This assignment exercises your understanding of Scala and design patterns. In addition, it will teach you a new algorithm that is entertaining in what it produces. We are often faced with writing programs that must consume text, transform that text, and generate textual output. The problem we are asking you to solve in this project assignment is exactly this type of program, albeit a bit unusual. In particular, you will complete a program that generates random English text, that reads well, from books in text format.
In the wonderful book The Practice of Programming (POP), by Brian Kernighan and Rob Pike, they describe an algorithm known as the Markov chain algorithm. Before you begin this assignment please read Chapter 3 of that book to gain an understanding of the algorithm. The excerpt from the book describes two implementations in C and in Java. Clearly, we will be implementing our version in Scala. In addition, we will be using the composition design pattern and recursion and immutable data structures rather than the mutable implementation described in Chapter 3 of POP.
Read this entire document. If, after a careful reading, something seems ambiguous or unclear to you, then communicate to the course staff immediately. Start this assignment as soon as possible. Do not wait until 5pm the night before the assignment is due to tell us you don’t understand something, as our ability to help you will be minimal.
Reminder: Copying partial or whole solutions, obtained from other students or elsewhere, is academic dishonesty. Do not share your code with your classmates, and do not use your classmates’ code. If you are confused about what constitutes academic dishonesty you should re-read the course syllabus and policies. We assume you have read the course information in detail and by submitting this assignment you have provided your virtual signature in agreement with these policies.
You are responsible for submitting project assignments that compile and are configured correctly. If your project submission does not follow these policies exactly you may receive a grade of zero for this assignment.
Policies:
For many assignments, it will be useful for you to write additional Scala files. Any Scala file you write that is used by your solution MUST be in the provided src/main directory you submit to Moodle.
The course staff are here to help you figure out errors (not solve them for you), but we won’t do so for you after you submit your solution. When you submit your solution, be sure to remove all compilation errors from your project. Any compilation errors in your project will cause the auto-grader to fail your assignment, and you will receive a zero for your submission. No Exceptions!
In the src/test/scala
directory, we provide ScalaTest test suites that will help you keep on track while completing the assignment. We recommend you run the tests often and use them to help create a checklist of things to do next. But, you should be aware that we deliberately do not provide you the full test suite we use when grading.
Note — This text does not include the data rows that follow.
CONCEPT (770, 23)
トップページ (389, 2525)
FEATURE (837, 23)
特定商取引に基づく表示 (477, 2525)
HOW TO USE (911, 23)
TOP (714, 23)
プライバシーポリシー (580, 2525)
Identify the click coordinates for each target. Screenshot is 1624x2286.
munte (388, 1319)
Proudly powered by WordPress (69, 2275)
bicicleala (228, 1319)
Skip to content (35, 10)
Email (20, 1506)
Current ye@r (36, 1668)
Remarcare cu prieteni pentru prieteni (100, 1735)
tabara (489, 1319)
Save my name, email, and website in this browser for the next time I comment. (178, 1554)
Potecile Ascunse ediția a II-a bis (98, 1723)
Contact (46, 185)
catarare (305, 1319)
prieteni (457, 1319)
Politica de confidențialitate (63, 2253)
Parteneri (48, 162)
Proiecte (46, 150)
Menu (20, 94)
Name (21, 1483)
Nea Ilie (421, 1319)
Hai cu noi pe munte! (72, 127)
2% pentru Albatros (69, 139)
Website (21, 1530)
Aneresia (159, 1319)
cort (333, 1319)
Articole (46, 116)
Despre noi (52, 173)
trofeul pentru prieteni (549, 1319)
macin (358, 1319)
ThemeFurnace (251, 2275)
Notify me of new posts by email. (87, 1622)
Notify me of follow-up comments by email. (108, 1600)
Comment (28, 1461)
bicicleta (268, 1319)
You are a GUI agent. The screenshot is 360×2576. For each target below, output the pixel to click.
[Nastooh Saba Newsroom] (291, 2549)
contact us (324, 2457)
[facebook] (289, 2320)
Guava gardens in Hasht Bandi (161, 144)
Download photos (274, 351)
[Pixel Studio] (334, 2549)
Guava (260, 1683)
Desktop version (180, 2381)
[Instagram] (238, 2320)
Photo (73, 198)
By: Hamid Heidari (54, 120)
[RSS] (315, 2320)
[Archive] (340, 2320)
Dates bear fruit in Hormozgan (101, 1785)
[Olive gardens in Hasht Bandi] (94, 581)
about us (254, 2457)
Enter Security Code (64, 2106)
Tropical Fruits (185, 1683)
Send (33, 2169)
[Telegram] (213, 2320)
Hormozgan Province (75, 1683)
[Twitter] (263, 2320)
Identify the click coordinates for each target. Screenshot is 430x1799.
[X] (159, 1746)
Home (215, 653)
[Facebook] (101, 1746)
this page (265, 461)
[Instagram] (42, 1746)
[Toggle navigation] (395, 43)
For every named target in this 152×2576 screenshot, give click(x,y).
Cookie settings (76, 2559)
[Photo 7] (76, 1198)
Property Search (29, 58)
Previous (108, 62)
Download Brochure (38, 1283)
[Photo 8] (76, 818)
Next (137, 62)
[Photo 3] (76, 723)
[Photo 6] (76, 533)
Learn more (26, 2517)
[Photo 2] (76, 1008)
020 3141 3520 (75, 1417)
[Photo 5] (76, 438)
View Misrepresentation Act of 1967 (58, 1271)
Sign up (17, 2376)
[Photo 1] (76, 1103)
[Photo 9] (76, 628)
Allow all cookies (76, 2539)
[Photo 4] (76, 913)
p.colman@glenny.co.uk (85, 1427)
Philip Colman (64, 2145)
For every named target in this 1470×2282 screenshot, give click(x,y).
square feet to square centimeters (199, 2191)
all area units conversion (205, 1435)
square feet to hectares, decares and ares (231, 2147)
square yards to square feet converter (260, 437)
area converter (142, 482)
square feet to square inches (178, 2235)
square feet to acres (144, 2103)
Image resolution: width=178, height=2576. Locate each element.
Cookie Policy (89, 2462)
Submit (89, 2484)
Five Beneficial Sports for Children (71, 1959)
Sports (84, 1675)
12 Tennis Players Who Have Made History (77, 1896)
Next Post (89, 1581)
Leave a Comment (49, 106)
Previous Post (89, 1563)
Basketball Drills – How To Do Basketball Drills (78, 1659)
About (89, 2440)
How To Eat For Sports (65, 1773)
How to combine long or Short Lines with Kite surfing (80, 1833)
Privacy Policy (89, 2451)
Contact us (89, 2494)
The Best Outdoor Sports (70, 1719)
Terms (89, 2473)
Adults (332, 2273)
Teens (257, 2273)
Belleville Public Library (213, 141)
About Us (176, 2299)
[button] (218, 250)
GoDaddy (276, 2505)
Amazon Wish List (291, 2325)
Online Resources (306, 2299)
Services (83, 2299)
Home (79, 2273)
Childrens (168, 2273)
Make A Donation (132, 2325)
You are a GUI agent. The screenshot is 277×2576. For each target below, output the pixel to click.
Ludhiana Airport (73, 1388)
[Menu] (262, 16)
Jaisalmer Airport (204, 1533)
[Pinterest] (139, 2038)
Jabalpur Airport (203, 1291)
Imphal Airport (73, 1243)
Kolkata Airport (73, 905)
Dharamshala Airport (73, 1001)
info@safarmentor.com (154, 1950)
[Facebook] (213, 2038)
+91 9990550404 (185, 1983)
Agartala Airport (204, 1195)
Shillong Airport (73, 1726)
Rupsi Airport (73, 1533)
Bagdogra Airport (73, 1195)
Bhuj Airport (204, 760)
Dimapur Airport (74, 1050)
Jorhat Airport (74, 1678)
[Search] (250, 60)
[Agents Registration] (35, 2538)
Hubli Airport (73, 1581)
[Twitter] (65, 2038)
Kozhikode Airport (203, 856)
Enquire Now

We recommend that you think about possible cases and add new test cases to these files as part of your programming discipline. Simple tests to add will consider questions such as:
Do your methods handle edge cases such as integer arguments that may be positive, negative, or zero? Many methods only accept arguments that are in a particular range.
Does your code handle unusual cases, such as empty or maximally-sized data structures?
More complex tests will be assignment-specific. To build good test cases, think about ways to exercise functions and methods. Work out the correct result for a call of a method with a given set of parameters by hand, then add it as a test case. Note that we will not be looking at your test cases (unless otherwise specified by the assignment documentation), they are just for your use and will be removed by the auto-grader during the evaluation process.
If you modify the test cases we provided or you added your own it is important to know that they will not be used. The auto-grader will use its own copy of the public and private tests. If you modify any source files in the src/test/scala
directory your changes will not be reflected in the grading of your submission.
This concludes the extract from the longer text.